Glycoprotein-concanavalin A interaction: role of protein conformation in the specific interaction of glycoprotein with concanavalin A.

The specific binding of two glycoproteins, ovomucoid and ovalbumin to concanavalin A was studied in 0.01 M Tris-HCl buffer, pH 7.4, containing 0.2 M NaCl and 1 mM each of magnesium acetate, calcium acetate and manganese chloride at 30 degrees C. Native ovalbumin was a better ligand than ovomucoid in its reaction with concanavalin A-sepharose 4B; in the inhibition of the lectin binding to dextran and cross-linked dextran, Sephadex G-150, and in the rate of precipitin reaction. Reduction of disulphide bonds of the two glycoproteins with 2-mercaptoethanol and subsequent alkylation with iodoacetate produced significant conformational change as evidenced by the increase in the hydrodynamic volume measured by intrinsic viscosity.
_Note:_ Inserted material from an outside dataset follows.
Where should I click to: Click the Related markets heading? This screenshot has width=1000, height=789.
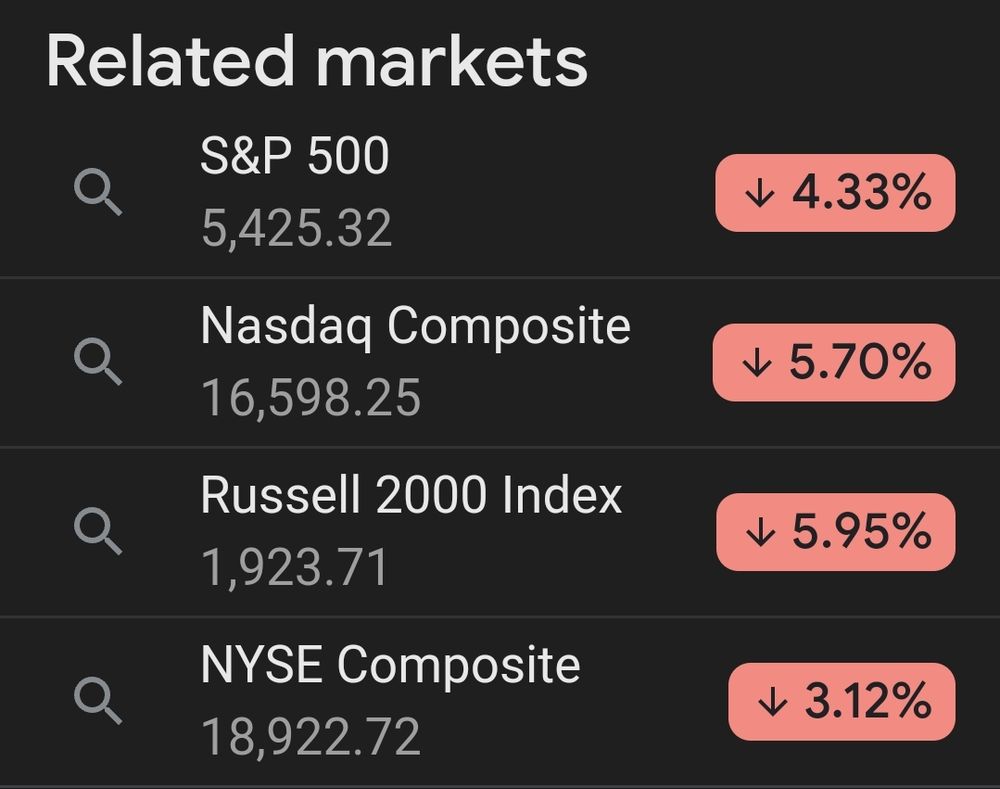pyautogui.click(x=317, y=61)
The native and modified glycoproteins were indistinguishable in inhibiting the binding of dextran and Sephadex G-150 to the lectin, however, their pronase digest (or glycopeptides) were most effective inhibitors. Substantial (4-fold) decrease in the rate of precipitin reaction of the lectin with glycoprotein which was noted with conformationally altered glycoproteins suggested the importance of native protein conformation in the specific interaction of the two glycoproteins with concanavalin A.